A.,
Eu acho a sua melhor amiga insuportável, hahaha! Nunca te disse isso, nem vou dizer, porque você certamente não lerá essa carta, nem temos mais essa intimidade. Eu decidi me afastar de você porque, quando meu pai morreu, você foi infinitamente insensível - eu não vou esquecer nunca de estar deitada no meu quarto, no escuro, 15 dias depois da morte de uma das pessoas que mais importavam na minha vida, e você me perguntou como eu estava por mensagem. Eu respondi algo bem específico, do tipo, "péssima mas isso já é esperado", e perguntei "e você?"

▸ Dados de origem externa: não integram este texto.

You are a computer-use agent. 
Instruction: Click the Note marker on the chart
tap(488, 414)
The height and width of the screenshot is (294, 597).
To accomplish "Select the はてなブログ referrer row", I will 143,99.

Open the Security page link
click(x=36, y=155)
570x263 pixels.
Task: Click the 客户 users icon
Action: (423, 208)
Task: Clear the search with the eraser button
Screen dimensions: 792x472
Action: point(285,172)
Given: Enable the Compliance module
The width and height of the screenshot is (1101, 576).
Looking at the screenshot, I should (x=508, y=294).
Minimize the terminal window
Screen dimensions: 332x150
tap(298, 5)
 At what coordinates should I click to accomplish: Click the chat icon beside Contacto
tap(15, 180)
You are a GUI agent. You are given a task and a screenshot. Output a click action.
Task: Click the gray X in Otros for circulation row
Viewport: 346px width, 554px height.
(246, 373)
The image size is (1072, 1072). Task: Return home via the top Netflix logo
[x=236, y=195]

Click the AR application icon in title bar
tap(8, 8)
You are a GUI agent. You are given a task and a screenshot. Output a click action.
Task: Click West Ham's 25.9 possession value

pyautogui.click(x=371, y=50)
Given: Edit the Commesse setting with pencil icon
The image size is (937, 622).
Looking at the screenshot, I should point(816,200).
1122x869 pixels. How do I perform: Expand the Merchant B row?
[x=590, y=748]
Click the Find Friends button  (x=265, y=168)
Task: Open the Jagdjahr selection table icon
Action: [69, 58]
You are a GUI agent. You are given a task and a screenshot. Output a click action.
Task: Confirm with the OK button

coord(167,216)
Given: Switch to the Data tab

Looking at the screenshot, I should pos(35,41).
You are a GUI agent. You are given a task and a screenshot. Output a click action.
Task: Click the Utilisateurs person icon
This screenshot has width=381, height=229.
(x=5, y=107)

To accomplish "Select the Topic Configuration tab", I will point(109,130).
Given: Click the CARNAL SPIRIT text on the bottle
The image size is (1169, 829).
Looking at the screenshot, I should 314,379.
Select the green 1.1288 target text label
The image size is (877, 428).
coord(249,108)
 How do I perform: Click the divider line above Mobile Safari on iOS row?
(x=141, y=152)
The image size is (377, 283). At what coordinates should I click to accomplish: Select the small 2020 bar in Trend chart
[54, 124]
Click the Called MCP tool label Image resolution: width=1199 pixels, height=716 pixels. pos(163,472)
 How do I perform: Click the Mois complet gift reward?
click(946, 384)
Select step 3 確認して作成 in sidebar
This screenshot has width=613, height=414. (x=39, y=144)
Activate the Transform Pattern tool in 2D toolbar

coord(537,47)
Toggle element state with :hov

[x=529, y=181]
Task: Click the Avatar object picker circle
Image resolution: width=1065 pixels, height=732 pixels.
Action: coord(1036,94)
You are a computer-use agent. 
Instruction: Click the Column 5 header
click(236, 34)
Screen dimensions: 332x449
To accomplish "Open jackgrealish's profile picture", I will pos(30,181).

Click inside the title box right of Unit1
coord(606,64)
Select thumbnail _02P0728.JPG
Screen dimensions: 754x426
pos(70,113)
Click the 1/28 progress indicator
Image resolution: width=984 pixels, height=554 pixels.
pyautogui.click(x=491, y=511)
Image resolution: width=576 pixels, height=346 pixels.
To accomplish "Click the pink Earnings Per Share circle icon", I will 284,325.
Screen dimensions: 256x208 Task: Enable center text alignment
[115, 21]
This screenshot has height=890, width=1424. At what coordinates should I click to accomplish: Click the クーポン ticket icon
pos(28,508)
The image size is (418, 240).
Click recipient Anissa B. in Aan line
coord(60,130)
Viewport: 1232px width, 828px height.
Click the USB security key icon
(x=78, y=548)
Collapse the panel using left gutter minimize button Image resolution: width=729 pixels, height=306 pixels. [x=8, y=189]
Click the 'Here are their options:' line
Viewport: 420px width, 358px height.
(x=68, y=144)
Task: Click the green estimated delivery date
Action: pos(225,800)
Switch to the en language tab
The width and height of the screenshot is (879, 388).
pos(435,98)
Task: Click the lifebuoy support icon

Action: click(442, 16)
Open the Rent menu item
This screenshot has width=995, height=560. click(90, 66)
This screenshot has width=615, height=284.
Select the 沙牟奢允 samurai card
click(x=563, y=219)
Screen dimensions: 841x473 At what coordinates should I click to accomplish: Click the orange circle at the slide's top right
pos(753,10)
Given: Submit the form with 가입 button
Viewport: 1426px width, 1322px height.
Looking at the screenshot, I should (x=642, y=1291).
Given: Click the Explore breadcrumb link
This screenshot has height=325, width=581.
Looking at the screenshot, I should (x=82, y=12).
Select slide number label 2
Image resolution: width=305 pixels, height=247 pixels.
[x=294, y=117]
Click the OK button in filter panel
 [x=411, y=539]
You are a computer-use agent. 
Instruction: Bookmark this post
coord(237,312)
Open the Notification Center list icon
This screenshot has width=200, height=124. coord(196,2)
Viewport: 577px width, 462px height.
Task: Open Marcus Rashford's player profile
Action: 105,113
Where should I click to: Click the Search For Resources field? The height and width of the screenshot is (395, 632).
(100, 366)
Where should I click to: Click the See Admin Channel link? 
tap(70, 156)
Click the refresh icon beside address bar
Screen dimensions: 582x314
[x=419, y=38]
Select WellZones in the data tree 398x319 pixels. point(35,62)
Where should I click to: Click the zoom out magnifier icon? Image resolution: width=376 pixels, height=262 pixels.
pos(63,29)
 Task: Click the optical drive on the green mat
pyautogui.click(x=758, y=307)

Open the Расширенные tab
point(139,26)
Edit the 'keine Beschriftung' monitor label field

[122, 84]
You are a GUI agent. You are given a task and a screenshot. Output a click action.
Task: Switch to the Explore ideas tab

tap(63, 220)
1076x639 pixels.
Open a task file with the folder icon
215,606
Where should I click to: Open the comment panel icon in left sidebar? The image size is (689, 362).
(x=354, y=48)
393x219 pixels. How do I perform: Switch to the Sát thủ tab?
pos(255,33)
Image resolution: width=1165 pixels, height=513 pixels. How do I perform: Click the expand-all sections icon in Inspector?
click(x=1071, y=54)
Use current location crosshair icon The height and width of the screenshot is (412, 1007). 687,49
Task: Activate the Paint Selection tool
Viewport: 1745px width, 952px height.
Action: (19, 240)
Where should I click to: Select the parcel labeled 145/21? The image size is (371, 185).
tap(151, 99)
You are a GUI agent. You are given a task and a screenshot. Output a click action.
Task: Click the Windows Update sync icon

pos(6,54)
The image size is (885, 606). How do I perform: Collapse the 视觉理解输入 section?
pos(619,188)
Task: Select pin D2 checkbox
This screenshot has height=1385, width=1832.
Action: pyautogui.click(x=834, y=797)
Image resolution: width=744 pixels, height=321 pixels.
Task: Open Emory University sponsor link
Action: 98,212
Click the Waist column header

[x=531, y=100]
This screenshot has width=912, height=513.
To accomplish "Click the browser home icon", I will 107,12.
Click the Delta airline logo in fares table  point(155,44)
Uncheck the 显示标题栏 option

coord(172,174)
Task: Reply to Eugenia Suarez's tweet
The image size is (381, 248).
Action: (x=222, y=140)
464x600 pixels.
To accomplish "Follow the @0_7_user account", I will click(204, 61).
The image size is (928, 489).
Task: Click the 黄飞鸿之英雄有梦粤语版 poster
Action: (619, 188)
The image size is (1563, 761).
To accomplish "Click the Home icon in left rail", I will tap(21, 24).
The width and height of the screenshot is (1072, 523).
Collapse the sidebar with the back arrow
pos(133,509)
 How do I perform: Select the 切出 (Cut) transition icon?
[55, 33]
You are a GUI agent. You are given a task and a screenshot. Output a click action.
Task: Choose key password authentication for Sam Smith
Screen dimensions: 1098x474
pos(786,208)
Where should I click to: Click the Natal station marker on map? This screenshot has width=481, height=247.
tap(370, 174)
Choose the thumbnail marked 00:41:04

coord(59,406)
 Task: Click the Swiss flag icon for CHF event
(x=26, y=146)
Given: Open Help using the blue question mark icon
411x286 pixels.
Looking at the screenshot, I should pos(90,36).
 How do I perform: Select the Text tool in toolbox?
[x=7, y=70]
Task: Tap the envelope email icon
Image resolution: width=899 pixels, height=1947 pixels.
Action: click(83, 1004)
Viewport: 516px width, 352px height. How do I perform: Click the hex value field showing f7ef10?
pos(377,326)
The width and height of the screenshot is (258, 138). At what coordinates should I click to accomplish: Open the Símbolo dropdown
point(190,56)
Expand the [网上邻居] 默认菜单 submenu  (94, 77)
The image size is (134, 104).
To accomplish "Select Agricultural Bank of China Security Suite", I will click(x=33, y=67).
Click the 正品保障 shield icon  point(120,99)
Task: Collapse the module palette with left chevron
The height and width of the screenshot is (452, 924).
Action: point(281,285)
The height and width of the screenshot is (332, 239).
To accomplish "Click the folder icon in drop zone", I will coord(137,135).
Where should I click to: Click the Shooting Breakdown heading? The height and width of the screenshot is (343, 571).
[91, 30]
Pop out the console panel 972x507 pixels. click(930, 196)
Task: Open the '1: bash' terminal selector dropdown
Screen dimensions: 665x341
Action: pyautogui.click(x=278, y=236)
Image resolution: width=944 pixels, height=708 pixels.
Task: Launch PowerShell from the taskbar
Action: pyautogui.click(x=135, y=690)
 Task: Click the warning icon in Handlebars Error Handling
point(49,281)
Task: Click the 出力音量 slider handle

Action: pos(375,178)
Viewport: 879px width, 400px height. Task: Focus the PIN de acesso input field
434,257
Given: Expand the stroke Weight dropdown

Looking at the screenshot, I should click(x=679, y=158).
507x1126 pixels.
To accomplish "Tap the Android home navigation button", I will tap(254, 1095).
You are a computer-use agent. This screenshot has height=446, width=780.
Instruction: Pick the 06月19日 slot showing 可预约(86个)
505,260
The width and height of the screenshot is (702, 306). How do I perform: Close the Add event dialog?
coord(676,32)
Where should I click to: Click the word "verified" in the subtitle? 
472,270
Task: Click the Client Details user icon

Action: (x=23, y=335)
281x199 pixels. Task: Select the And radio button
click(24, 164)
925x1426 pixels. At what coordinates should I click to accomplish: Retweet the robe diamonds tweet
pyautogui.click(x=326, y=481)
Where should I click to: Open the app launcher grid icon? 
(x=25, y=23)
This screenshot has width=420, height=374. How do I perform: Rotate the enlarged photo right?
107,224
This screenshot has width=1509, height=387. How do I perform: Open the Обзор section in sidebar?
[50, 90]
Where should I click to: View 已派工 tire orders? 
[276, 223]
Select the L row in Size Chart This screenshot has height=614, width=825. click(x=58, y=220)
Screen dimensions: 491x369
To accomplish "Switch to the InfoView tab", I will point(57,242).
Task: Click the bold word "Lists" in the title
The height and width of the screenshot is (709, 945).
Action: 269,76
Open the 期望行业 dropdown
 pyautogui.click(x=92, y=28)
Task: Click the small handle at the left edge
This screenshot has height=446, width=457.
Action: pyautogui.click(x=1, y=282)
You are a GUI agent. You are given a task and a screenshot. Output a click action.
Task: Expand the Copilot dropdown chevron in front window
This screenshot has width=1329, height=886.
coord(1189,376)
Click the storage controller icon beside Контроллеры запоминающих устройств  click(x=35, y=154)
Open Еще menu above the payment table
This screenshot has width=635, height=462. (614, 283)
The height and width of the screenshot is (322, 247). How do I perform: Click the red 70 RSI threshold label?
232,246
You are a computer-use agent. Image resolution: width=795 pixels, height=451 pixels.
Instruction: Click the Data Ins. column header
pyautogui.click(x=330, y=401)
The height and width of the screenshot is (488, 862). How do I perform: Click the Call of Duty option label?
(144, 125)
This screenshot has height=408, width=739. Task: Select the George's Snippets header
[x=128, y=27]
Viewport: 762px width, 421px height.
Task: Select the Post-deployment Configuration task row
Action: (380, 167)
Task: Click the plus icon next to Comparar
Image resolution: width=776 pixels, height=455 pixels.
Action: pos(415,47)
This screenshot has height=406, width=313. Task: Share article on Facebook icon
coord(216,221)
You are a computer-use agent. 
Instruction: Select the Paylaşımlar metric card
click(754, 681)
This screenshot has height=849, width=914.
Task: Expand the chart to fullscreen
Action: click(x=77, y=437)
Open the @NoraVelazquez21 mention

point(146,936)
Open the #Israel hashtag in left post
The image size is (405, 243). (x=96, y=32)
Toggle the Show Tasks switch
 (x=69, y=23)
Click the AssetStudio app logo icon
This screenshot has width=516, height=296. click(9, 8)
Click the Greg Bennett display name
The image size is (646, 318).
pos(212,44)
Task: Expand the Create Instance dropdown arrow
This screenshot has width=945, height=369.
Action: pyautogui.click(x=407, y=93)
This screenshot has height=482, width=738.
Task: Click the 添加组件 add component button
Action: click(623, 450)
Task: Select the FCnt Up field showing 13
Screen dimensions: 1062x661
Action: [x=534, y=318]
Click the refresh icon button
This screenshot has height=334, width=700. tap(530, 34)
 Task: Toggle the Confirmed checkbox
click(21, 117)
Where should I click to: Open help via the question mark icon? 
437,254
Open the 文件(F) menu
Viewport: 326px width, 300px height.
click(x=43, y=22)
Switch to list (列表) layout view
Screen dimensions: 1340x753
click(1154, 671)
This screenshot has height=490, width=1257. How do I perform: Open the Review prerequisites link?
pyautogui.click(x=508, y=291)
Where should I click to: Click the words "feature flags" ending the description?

E você prosseguiu em me dizer o quanto você estava ótimo, porque você havia passado um final de semana maravilhoso com seus amigos na piscina e feito ensaios fotográgicos, e foi completamente maravilhoso, e me enviou cerca de umas 20 fotos de você e seus amigos festejando e fazendo caras de bocas para a câmera.
E isso foi de uma insensibilidade tamanha, sabe? Porque quando meu pai morreu, eu liguei pra você. Eu chorei pra você na madrugada, falando do quanto eu estava revoltada, desolada, triste, do quanto eu não sabia mais o que esperar da vida naquele ponto em diante. Enfim, eu esperava mais sensibilidade, e eu sinceramente não acho que era esperar demais naquele momento. Mas me senti vingada, porque falei disso com uma amiga em comum - a quem eu pedi desculpas por ter criticado, muito influenciada pelo seu olhar, porque quando ela vivenciou o luto ela estava "se isolando de nós, amigos dela". Pois você teve a audácia de dizer logo pra ela que lidava muito bem com o luto e ela, sabendo da experiência que eu tive contigo e tendo vivenciado a mesma coisa, te disse na sua cara que na verdade você não era nada acolhedor. E não era mesmo.
Desse ponto em diante senti que nossa amizade foi ladeira abaixo. Era uma insensibilidade atrás da outra e, putz, eu me sentia tão conectada a você. Você era a única pessoa que fazia questão de me ligar no meu aniversário e celebrar isso publicamente, e eu me sentia muito querida. Mas daí você também tinha seus próprios monstros dentro do armário, e quando você falava uma coisa e fazia outra, me ofendia muito. Daí o que antes me incomodava porque eram insensibilidades diretamente comigo, se tornaram incômodos com como você tratava as outras pessoas, com como você lidava com outras situações, e eu... Bom, me afastei, como eu sempre faço.
E hoje eu sei que isso te magoou muito. Eu sinceramente não esperava, porque você sempre exibe tanto as suas múltiplas e incríveis amizades, que eu não achei de verdade que eu faria falta. Eu não achei de verdade que aquela única vez que você chorou no meu colo, na minha casa, foi tão importante pra você. Eu de verdade não me acho muito importante, e achei que logo você me esqueceria e tal. Porque eu não queria te dizer o quão cruel e insensível você estava sendo comigo, o quão hipócrita e tóxico você estava sendo com seu ex, e eu evito conflitos sempre que eu posso, né? Você sabe disso.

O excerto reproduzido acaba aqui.